Da «Lacerba», ottobre 1914
1. Finalmente è arrivato il giorno dell’ira dopo i lunghi crepuscoli della paura. Finalmente stanno pagando la decima dell’anime per la ripulitura della terra. Ci voleva, alla fine, un caldo bagno di sangue nero dopo tanti umidicci e tiepidumi di latte materno e di lacrime fraterne. Ci voleva una bella innaffiatura di sangue per l’arsura dell’agosto; e una rossa svinatura per le vendemmie di settembre; e una muraglia di svampate per i freschi di settembre. È finita la siesta della vigliaccheria, della diplomazia, dell’ipocrisia e della pacioseria. I fratelli son sempre buoni ad ammazzare i fratelli: i civili son pronti a tornar selvaggi; gli uomini non rinnegano le madri belve.
Non si contentano più dell’omicidio al minuto: in ogni canto del mondo è aperto un macello all’ingrosso per decreto reale, imperiale, mikadiale e repubblicano. Giorno per giorno si sgozza e si sbuzza, si sbudella e si sbrana; si spezza e si sfracassa; si fucila e si mitraglia: si brucia e si bombarda. Il boia può stare a gamba stesa; ogni cittadino giovane, valido e patriottico gli ruba il mestiere. I poveri assassini (involontari anacoreti) annusano e si rinfrancano dietro i cancelli e darebbero volentieri una mano. I cimiteri, finalmente, si socchiudono: le trincee non hanno forse la forma e l’ufficio di grandi fosse comuni? Com’è bella, da monte a monte, la voce sonora e decisa dell’artiglieria! Come ricopre bene, coi suoi tonfi lunghi e larghi, i pistolotti degli avvocati, i razzi dei poeti e i boati delle folle incattivite! Il cannone non fa che un verso ma quel verso riempie per giornate intere gli stupidi cieli agresti da troppo tempo stagnanti e rimane scritto sul campo di mira a lettere di sangue con svolazzi di fumo.
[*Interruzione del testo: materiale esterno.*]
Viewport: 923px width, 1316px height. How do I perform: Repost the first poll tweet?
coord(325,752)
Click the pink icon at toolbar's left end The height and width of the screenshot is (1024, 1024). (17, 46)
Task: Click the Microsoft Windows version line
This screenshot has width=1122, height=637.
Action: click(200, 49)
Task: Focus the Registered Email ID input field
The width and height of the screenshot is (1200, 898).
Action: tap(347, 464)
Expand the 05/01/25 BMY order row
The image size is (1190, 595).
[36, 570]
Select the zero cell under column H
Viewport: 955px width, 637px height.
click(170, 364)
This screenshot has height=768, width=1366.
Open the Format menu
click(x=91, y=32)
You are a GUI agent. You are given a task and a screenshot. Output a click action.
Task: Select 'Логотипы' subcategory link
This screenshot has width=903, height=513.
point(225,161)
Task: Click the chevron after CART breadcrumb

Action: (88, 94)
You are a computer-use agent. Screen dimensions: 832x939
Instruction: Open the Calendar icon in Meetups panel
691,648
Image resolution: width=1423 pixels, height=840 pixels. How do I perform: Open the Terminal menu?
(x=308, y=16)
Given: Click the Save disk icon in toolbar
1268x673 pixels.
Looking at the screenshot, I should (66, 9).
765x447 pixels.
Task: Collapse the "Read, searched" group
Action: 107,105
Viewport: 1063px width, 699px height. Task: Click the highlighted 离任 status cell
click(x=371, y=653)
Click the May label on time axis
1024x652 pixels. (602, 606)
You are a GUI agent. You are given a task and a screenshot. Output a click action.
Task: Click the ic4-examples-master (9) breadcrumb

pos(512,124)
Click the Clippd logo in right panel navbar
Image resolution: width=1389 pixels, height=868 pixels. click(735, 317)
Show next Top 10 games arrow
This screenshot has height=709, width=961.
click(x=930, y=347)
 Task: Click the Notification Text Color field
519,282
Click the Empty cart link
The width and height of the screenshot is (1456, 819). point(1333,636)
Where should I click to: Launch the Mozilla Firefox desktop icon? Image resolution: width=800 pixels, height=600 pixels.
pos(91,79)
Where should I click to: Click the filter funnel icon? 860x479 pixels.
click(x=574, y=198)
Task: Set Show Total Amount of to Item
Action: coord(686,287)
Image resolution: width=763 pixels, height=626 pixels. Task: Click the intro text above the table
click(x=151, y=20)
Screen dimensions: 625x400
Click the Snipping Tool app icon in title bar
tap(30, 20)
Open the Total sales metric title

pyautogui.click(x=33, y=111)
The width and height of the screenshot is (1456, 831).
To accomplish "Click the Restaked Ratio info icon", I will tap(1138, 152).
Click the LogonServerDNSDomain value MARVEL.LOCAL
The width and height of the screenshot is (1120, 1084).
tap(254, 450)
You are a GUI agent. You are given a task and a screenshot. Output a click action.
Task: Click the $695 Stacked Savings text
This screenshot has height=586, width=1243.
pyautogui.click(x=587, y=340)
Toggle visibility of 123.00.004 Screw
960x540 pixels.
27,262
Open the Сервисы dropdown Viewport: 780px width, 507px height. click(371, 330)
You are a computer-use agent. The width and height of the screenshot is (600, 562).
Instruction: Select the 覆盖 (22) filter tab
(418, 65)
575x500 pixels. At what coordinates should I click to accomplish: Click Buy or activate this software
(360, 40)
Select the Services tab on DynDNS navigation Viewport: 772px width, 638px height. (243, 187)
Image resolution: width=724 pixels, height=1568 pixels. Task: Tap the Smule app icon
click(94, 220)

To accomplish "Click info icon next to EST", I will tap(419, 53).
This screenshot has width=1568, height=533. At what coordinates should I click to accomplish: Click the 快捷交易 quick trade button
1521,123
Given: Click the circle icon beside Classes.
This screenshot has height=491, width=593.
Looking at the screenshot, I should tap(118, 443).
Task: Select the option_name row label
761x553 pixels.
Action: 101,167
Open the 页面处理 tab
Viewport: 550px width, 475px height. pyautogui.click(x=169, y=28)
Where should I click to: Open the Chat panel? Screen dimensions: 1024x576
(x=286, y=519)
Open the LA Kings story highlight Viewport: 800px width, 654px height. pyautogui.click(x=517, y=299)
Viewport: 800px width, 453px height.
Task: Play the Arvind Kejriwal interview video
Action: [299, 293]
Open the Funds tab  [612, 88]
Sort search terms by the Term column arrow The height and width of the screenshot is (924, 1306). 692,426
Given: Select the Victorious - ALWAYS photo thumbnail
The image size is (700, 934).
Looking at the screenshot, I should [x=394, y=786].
2. Siamo troppi. La guerra è un’operazione malthusiana. C’è un di troppo di qua e un di troppo di là che si premono. La guerra rimette in pari le partite. Fa il vuoto perché si respiri meglio. Lascia meno bocche intorno alla stessa tavola. E leva di torno un’infinità di uomini che vivevano perché erano nati; che mangiavano per vivere, che lavoravano per mangiare e maledicevano il lavoro senza il coraggio di rifiutar la vita. Fra le tante migliaia di carogne abbracciate nella morte e non più diverse che nel co – lore dei panni, quanti saranno, non dico da piangere, ma da rammentare? Ci metterei la testa che non arrivano ai diti delle mani e dei piedi messi insieme. E codesta perdita, se non fosse anche un guadagno per la memoria, sarebbe a mille doppi compensata dalle tante centinaia di migliaia di antipatici, coglioni, farabutti, idioti, odiosi, sfruttatori, disutili, bestioni e disgraziati che si son levati dal mondo in maniera spiccia, nobile, eroica e forse, per chi resta, vantaggiosa. Non si rinfaccino, a uso di perorazione, le lagrime delle mamme. A cosa posson servire le madri, dopo una certa età, se non a piangere? E quando furono ingravidate non piansero: bisogna pagare anche il piacere. E chissà che qualcuna di quelle madri lacrimose non abbia maltrattato e maledetto il figliolo prima che i manifesti lo chia – massero al campo. Lasciamole piangere: dopo aver pianto si sta meglio.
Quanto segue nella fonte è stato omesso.